Clusters
The Clusters page is your central hub for managing all Kubernetes cluster connections. View, connect, and manage multiple clusters from a single interface.
What You'll Find
The Clusters page displays all available Kubernetes contexts from your kubeconfig files in a searchable table.
Table Columns
- Favorite - Star icon to mark frequently-used clusters for quick access
- Shortcut - Quick-switch shortcut (e.g.,
⌘1,⌘2) assigned to favorited clusters - Context Name - The name of your Kubernetes context
- Provider - Where the cluster comes from (e.g.,
Kind,Kunobi | Kind) - Path - Location of the kubeconfig file
- Version - Kubernetes server version (shown when connected)
- Actions - Connect, disconnect, or open connection settings
Connecting to a Cluster
- Find the cluster you want to connect to in the table
- Click the Connect button in the Actions column
- The status will change to Connecting (orange indicator)
- Once connected, the status shows Connected (green indicator) with latency and version information
Once connected, you can explore the cluster's resources, namespaces, and workloads.
Cluster Details
Click on a cluster's name or row to open the details sidebar.
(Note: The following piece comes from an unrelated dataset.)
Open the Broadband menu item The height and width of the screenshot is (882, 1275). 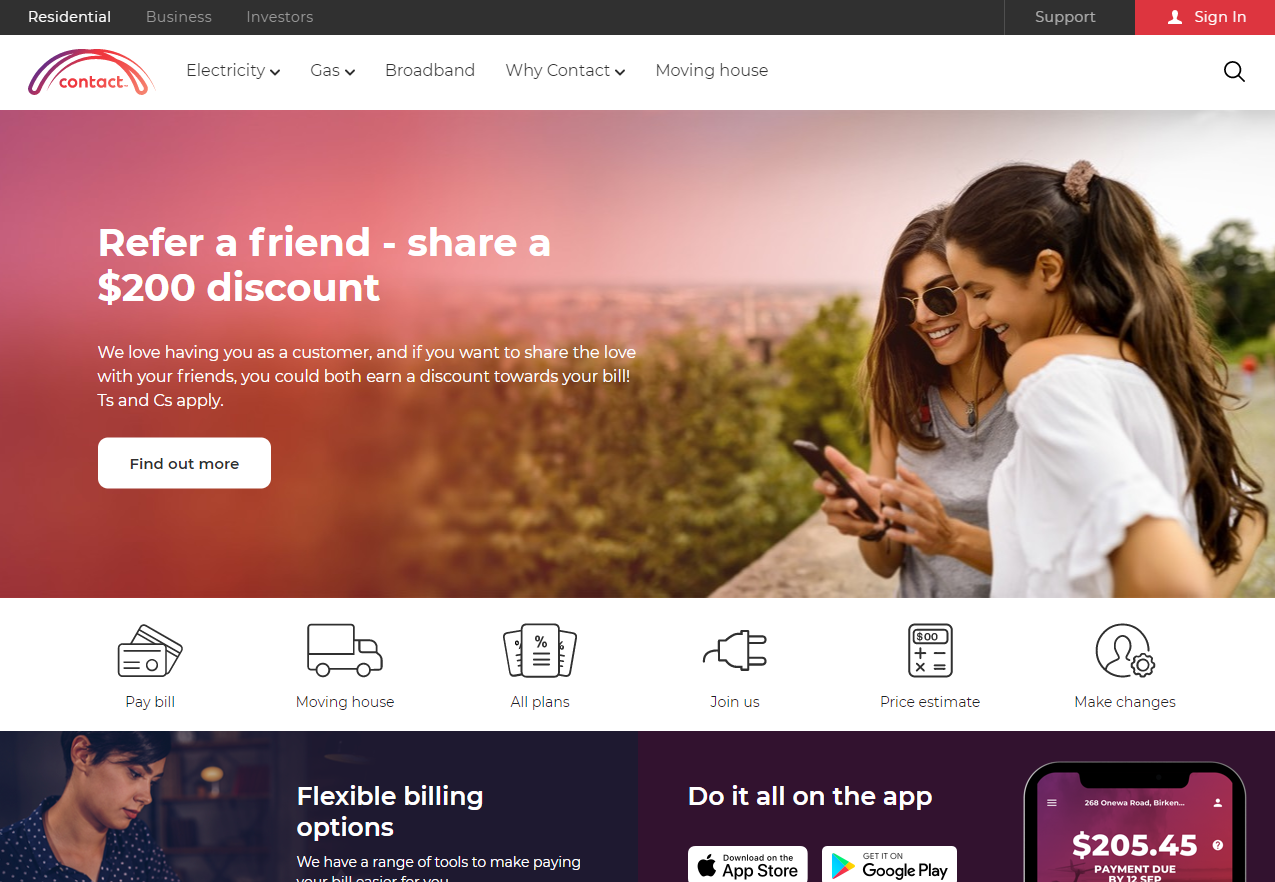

The sidebar has two tabs: Details and Settings.
The Details tab shows:
- Connection Status - Current state with color-coded indicator and Kubernetes version (e.g., v1.32.8)
- Cluster Information
- ID - Unique cluster identifier with copy button
- Name - Context name
- Config Path - Full path to the kubeconfig file with copy button
- Cluster Metrics (when connected)
- CPU Usage and Memory Usage percentages
- Total Resources - Node count, pod count, CPU and memory allocation
Connection Settings (Per-Cluster)
The Settings tab in the cluster details sidebar lets you configure connection preferences for each cluster individually:
- Accept Invalid Certificates — Allow connections to clusters with self-signed or invalid TLS certificates
- Default Namespace — Override the default namespace from kubeconfig
- Connection Timeout — How long to wait when establishing a connection (default: 30s)
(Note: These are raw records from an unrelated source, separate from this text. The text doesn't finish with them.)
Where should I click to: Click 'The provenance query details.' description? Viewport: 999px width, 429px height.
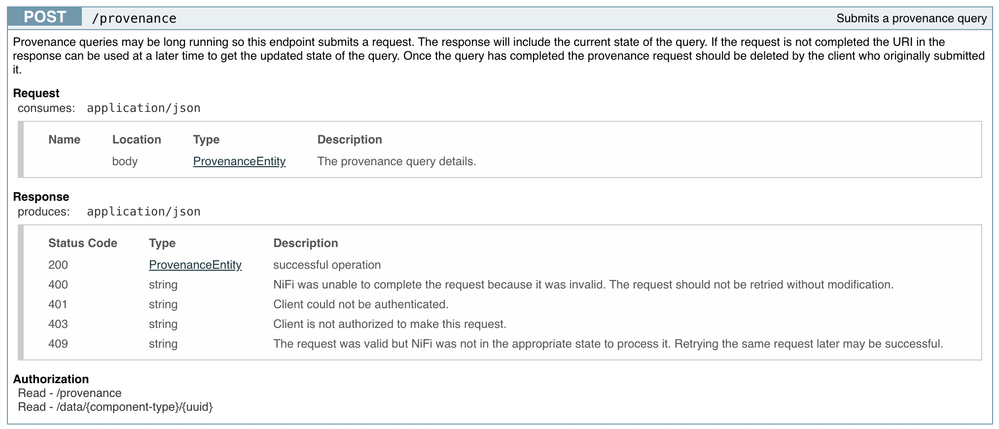click(396, 161)
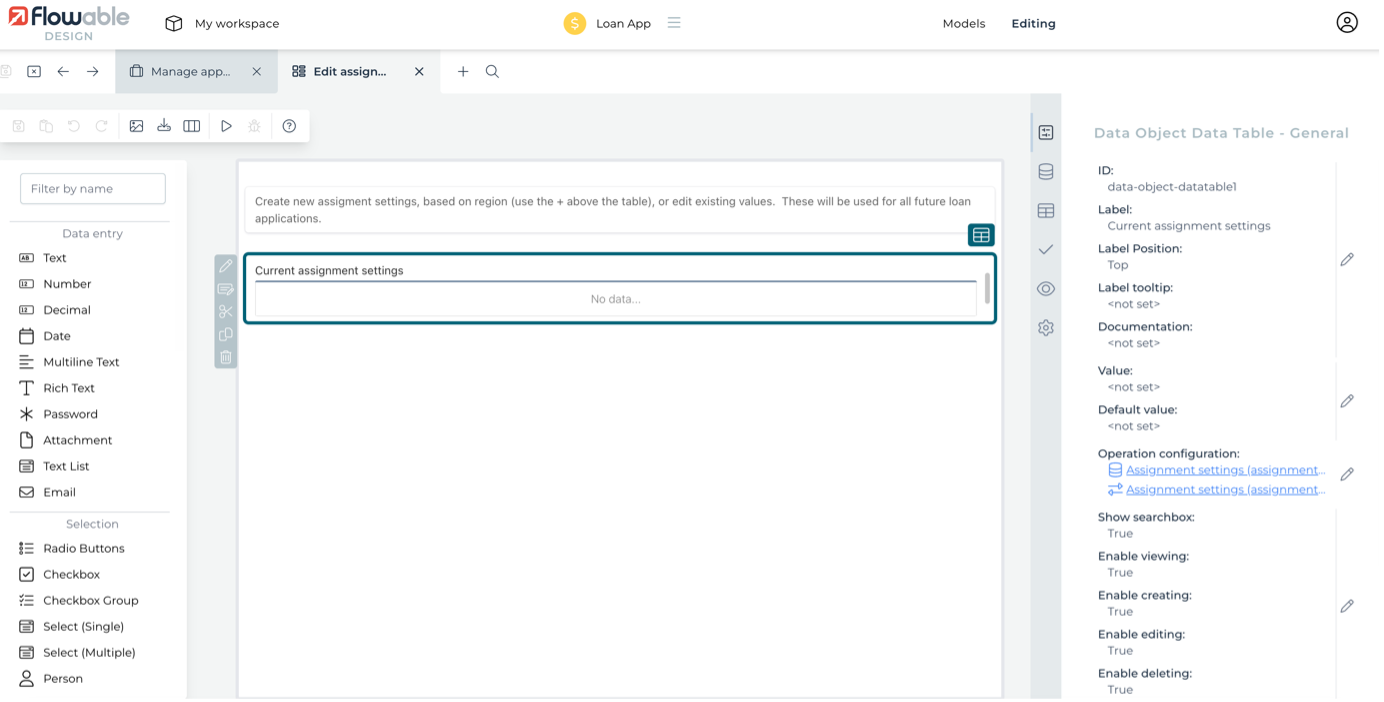Edit Operation configuration with pencil icon
This screenshot has height=702, width=1384.
(1347, 474)
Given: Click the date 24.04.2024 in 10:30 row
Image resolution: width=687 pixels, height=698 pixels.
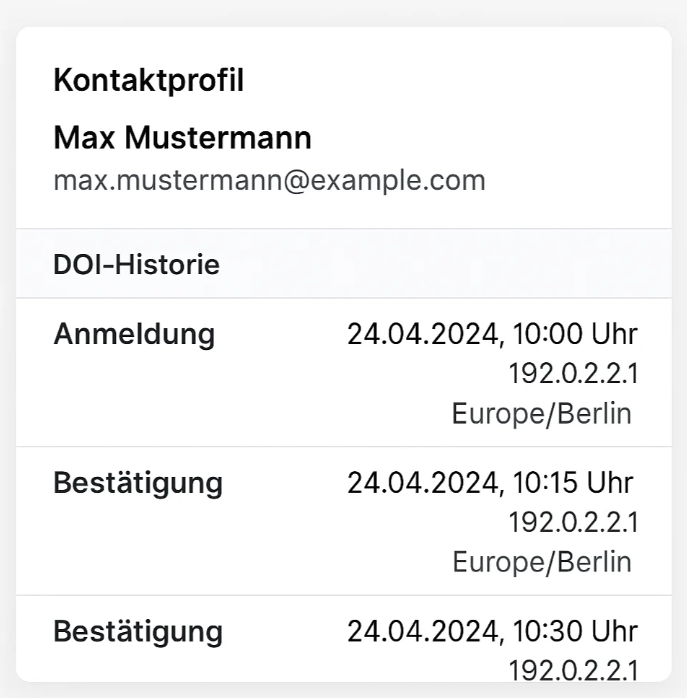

- Read/Write Timeout — Timeout for API requests (default: 60s)
- HTTP Proxy — Route traffic through a proxy server
- TLS Server Name — Override the TLS Server Name Indication (SNI)
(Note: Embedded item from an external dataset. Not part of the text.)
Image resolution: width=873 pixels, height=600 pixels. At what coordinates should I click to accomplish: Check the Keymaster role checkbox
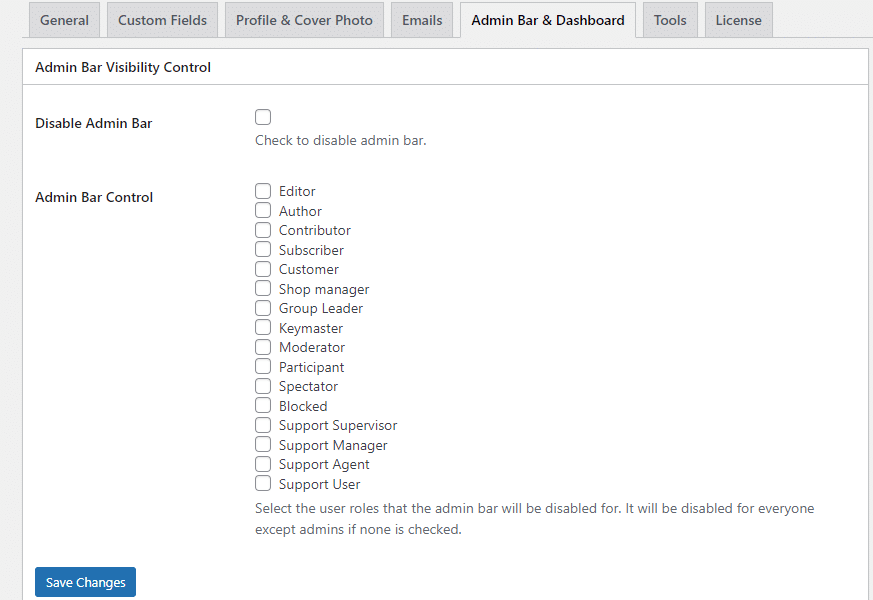262,327
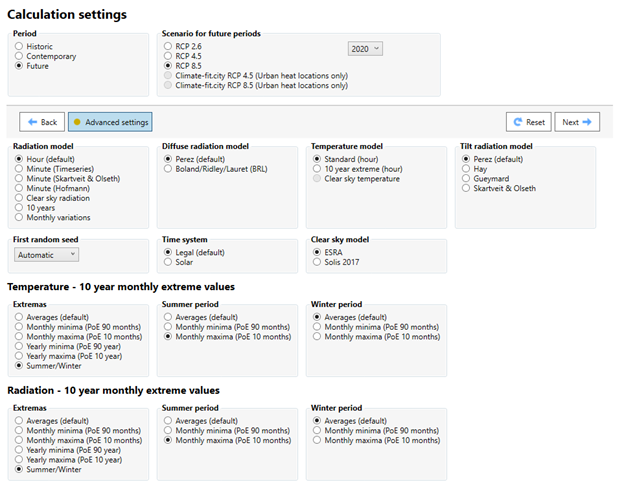Open the 2020 year dropdown
Screen dimensions: 624x489
[365, 49]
- OIDC Auth Timeout — Timeout for OIDC authentication flows like kubelogin (default: 60s)
Status Indicators
Clusters can be in different states, each with its own visual indicator:
- Disconnected (Gray text) - Not currently connected
- Connecting (Orange text) - Connection in progress
- Connected (Green text with latency/version) - Actively connected and ready to use
- Error (Red text) - Connection failed or cluster unavailable
When a cluster is connected, the table row shows additional information including response latency and Kubernetes version.
Connection States
Connecting:
Connected:
Error:
Disconnecting from a Cluster
You can disconnect from a cluster in two ways:
From the table:
- Find the connected cluster (shows green "Connected" status)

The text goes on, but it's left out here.